Microsoft announced the Activision bid in January last year, its biggest ever, to boost its firepower in the booming videogaming market and take on leaders Tencent and Sony, and lay the base for its investment in metaverse, digital spaces which are made more lifelike by the use of virtual reality (VR) or augmented reality (AR).
WHAT DO ANTITRUST REGULATORS SAY?
In December, the U.S. Federal Trade Commission (FTC) asked a judge to block the deal, saying it would give Microsoft's Xbox exclusive access to Activision games and leave out Sony's Playstation and Nintendo consoles.
The UK competition agency CMA has suggested divesting Call of Duty to address its concerns while the European Commission has warned Microsoft about the possible anti-competitive impact of the deal.
WHO ARE THE CRITICS AND FANS OF THE DEAL?
Market leader Sony wants the deal to be blocked. A group of 10 gamers in the United States has filed a private consumer antitrust lawsuit over the deal.

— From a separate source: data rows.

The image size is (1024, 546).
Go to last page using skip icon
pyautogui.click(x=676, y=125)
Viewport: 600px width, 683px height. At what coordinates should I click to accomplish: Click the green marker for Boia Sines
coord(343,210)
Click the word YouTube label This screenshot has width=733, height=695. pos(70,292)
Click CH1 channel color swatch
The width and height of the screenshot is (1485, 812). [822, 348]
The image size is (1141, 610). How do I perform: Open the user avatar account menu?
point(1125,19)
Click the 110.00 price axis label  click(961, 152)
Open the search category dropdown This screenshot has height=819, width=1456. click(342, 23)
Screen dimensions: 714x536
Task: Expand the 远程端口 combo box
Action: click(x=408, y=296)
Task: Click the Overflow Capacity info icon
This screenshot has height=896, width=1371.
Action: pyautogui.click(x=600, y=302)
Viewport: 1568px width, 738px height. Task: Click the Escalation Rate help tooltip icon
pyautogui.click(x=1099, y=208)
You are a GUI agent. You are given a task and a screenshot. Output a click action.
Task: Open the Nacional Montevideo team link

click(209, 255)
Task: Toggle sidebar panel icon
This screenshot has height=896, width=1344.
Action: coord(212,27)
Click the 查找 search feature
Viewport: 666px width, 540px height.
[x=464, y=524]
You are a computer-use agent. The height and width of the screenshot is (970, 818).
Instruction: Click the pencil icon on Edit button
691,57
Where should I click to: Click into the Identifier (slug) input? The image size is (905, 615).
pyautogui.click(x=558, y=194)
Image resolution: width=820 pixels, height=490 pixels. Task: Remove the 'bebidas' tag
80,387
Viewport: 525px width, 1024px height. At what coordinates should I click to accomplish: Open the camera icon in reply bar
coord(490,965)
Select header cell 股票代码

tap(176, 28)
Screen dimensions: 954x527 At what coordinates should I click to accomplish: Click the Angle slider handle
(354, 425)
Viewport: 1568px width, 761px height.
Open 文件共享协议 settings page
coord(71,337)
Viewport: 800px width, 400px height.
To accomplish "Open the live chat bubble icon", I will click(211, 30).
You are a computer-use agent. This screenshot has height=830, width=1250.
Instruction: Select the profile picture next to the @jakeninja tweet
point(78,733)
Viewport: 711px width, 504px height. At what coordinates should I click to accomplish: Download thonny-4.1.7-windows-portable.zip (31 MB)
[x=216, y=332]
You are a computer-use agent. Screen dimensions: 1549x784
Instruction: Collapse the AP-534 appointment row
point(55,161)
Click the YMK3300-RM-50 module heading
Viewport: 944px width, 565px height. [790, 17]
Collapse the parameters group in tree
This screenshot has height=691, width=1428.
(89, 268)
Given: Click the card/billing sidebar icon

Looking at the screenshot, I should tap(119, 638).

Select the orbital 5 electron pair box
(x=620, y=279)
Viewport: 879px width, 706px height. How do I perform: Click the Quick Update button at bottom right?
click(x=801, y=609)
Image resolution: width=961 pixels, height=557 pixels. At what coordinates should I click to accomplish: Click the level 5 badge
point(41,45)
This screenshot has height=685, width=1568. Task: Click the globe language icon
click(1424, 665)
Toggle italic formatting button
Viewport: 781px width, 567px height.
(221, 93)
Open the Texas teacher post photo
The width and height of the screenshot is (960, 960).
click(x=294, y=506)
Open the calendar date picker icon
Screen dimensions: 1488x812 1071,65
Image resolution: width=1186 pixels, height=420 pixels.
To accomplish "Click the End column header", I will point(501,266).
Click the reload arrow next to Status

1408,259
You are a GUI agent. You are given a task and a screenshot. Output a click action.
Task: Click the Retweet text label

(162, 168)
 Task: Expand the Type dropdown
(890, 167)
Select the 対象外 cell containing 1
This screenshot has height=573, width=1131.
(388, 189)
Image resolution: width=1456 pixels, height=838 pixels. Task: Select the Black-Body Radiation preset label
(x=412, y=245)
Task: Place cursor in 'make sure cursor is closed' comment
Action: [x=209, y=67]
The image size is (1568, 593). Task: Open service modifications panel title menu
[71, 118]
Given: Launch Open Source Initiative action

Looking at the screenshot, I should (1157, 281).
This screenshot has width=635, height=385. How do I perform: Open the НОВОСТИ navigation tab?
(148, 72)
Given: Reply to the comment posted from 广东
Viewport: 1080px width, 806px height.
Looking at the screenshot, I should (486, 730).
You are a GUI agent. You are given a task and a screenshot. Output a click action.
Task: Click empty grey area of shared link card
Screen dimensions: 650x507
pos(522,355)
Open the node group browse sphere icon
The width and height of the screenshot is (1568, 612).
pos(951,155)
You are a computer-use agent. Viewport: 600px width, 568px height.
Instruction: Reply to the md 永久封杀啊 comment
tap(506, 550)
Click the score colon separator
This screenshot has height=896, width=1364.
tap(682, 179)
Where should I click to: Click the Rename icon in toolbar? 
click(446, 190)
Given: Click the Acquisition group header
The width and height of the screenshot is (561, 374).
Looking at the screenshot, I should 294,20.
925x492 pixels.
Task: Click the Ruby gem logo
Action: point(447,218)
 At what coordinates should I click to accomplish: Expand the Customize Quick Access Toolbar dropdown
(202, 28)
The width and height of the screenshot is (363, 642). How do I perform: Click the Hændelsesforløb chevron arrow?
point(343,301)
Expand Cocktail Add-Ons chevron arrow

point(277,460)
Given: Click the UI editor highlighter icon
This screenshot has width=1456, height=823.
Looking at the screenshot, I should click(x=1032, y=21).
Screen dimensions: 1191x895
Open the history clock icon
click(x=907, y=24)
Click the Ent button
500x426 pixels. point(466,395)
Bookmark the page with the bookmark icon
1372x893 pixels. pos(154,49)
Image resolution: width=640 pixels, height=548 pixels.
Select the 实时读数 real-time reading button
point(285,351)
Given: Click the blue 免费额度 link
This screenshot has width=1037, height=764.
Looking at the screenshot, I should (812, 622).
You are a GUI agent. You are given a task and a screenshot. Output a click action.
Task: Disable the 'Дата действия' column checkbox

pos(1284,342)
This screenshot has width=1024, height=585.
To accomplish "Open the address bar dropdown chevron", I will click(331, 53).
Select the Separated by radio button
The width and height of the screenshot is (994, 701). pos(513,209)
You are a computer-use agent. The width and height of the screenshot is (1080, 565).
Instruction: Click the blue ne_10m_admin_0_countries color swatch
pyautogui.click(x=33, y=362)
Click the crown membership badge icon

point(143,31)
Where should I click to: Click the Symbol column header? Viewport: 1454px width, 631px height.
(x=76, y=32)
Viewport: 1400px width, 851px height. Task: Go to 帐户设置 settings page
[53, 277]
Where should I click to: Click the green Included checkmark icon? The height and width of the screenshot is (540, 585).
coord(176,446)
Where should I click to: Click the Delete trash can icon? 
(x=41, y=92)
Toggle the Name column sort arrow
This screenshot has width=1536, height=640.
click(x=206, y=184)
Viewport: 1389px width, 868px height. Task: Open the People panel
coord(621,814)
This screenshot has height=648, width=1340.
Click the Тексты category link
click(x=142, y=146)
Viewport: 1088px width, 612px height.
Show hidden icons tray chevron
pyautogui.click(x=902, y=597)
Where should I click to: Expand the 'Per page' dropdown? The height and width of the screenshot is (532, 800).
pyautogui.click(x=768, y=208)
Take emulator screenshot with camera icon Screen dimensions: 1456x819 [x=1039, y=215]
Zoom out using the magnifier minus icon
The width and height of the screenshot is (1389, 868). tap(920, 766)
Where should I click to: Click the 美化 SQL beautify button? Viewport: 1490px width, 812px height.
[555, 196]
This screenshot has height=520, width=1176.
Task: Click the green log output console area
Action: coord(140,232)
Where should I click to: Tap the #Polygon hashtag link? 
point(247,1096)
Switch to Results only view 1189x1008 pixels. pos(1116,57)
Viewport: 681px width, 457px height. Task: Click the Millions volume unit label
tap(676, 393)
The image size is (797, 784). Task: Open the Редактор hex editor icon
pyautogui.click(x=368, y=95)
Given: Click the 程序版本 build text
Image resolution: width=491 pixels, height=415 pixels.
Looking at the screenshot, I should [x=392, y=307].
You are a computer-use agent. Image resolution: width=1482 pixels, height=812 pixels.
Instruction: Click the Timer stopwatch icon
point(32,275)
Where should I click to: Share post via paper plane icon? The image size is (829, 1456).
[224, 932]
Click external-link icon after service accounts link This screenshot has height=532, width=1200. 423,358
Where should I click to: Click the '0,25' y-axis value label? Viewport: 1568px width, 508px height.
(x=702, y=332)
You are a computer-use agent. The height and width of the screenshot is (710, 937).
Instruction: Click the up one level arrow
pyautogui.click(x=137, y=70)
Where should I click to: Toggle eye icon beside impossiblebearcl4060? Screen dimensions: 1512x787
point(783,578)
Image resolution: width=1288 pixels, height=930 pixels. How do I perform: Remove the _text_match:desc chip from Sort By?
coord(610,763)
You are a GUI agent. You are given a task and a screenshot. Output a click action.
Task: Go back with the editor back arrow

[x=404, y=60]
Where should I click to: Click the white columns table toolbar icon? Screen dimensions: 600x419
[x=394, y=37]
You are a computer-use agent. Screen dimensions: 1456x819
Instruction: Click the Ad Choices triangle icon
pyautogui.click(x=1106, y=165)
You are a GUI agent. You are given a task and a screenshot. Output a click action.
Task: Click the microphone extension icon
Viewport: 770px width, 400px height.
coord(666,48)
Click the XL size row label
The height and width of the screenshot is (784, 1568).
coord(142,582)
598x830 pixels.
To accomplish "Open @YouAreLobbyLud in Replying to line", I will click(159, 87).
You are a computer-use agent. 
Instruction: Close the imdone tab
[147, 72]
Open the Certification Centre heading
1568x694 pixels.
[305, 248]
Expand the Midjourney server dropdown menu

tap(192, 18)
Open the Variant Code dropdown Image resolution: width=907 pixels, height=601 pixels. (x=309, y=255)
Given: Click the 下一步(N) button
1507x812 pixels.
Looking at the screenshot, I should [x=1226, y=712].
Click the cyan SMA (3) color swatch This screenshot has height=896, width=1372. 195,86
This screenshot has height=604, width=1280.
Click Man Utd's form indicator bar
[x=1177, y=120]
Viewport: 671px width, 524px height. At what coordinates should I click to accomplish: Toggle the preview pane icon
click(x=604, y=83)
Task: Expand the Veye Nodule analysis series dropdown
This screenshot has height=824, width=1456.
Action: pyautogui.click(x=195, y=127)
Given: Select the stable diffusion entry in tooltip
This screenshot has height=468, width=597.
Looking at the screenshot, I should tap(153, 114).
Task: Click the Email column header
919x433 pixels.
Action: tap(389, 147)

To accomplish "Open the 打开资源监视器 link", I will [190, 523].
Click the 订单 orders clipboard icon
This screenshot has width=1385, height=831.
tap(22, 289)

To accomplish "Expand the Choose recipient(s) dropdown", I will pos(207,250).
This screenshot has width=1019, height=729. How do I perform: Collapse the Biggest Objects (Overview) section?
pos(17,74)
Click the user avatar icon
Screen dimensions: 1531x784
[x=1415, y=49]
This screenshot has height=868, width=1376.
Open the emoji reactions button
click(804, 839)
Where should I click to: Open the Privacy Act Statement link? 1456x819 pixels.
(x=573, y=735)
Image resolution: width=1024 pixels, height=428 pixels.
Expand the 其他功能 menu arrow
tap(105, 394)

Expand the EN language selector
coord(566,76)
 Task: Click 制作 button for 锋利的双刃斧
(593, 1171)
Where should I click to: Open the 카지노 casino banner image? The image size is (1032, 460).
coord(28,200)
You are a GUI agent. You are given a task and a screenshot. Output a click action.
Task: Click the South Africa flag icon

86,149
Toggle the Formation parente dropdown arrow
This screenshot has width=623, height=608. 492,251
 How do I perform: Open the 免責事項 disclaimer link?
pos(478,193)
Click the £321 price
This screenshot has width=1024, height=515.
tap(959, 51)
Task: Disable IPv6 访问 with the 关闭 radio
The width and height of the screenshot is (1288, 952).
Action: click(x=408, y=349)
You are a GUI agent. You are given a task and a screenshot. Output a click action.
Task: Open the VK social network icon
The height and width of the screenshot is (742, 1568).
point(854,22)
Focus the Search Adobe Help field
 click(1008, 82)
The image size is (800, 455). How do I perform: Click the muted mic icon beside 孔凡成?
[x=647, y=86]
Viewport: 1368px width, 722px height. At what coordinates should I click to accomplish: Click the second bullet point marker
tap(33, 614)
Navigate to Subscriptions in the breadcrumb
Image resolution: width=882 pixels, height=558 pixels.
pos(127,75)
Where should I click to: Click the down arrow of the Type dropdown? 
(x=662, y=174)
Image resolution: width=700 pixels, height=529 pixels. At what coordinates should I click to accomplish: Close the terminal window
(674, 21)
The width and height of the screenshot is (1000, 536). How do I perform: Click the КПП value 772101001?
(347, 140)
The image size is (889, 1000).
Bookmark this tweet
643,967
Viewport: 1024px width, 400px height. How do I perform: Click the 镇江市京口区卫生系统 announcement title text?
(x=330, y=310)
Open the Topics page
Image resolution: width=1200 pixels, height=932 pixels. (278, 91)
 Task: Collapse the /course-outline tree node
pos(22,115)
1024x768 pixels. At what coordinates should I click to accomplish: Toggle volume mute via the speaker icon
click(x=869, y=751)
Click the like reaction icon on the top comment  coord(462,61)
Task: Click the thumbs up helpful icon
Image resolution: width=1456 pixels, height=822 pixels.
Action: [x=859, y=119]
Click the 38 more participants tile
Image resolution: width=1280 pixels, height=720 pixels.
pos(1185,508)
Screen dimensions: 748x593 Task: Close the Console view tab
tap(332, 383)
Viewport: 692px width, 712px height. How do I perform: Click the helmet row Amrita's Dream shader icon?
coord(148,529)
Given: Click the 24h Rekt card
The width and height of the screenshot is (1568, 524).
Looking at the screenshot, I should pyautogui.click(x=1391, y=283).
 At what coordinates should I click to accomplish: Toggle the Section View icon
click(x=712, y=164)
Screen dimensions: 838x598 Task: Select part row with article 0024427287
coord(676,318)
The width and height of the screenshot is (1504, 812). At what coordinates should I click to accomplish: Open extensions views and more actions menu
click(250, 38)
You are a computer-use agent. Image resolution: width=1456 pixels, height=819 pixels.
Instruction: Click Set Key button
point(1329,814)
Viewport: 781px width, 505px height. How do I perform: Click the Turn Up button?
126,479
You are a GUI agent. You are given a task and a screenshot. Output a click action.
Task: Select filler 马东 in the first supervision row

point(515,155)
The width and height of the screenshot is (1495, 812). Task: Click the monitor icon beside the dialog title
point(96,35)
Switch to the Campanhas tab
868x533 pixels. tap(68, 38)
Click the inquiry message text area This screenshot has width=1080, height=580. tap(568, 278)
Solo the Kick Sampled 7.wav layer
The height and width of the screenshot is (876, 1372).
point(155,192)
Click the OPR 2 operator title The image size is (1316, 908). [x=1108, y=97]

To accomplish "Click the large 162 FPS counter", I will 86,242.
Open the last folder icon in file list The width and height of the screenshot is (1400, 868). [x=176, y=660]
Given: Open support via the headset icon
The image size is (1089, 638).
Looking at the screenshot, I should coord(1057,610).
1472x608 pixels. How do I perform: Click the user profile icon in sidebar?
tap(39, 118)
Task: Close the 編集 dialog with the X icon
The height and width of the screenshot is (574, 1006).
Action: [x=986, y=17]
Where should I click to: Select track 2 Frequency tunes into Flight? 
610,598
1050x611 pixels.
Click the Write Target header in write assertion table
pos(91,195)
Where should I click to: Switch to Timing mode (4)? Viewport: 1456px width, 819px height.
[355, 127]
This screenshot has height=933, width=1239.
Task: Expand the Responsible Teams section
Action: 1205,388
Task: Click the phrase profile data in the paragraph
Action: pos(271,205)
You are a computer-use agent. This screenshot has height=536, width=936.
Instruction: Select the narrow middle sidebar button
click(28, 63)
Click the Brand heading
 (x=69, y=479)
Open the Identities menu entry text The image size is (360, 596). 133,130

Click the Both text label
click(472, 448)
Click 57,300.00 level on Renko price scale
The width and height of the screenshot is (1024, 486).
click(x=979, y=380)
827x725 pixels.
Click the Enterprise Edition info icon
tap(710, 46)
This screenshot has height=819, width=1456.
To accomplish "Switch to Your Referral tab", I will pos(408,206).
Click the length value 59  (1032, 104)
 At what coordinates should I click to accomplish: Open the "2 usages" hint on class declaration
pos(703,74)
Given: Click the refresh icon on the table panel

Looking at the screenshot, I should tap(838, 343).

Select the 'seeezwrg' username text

The European Games Development Federation, with more than 2,500 game studios in 22 European countries, and the UNI Global Union back the acquisition.
WHAT HAS MICROSOFT PRESIDENT SAID AND OFFERED?
Microsoft President Brad Smith said he doesn't think "it is feasible or realistic to think that one game or one slice of this company (Activision) can be carved out and separated from the rest" and that he doesn't "see a viable path to sell the Activision studio for the quality of the game to someone else."
Smith said the CMA has a choice to either kill the deal and cement Sony's 80% market share in Europe or clear it with behavioural remedies such as the licensing deals with Nintendo and Nvidia that will bring Call of Duty to 150 more million people.
WHAT ARE THE NINTENDO AND NVIDIA LICENSING DEALS?
Both companies have signed 10-year licensing deals that will bring Call of Duty to their gaming platforms but these are conditional on the Activision deal being approved.
WILL MICROSOFT'S TACTIC WORK?
Behavioral remedies like licensing deals are a hard sell for the CMA which flexed its muscles in 2021 when it ordered Facebook owner Meta to sell animated-images platform Giphy after the deal had been completed.
The European Commission could be more open to such remedies if they can allay their concerns, but it is still too early to tell.
WHO HAS GIVEN THE GREEN LIGHT SO FAR?
Brazil, Chile, Serbia and Saudi Arabia have given unconditional approval.
The EU antitrust enforcer's decision is due by April 11 but the deadline can be extended depending on when remedies are offered.
The CMA has given Microsoft until 1700 GMT Feb. 22 to comment on possible remedies, with a response hearing possible by early March, final submissions and responses in March and April 26 for a final report.
Microsoft's Smith said the company would fight the FTC's request to block the deal.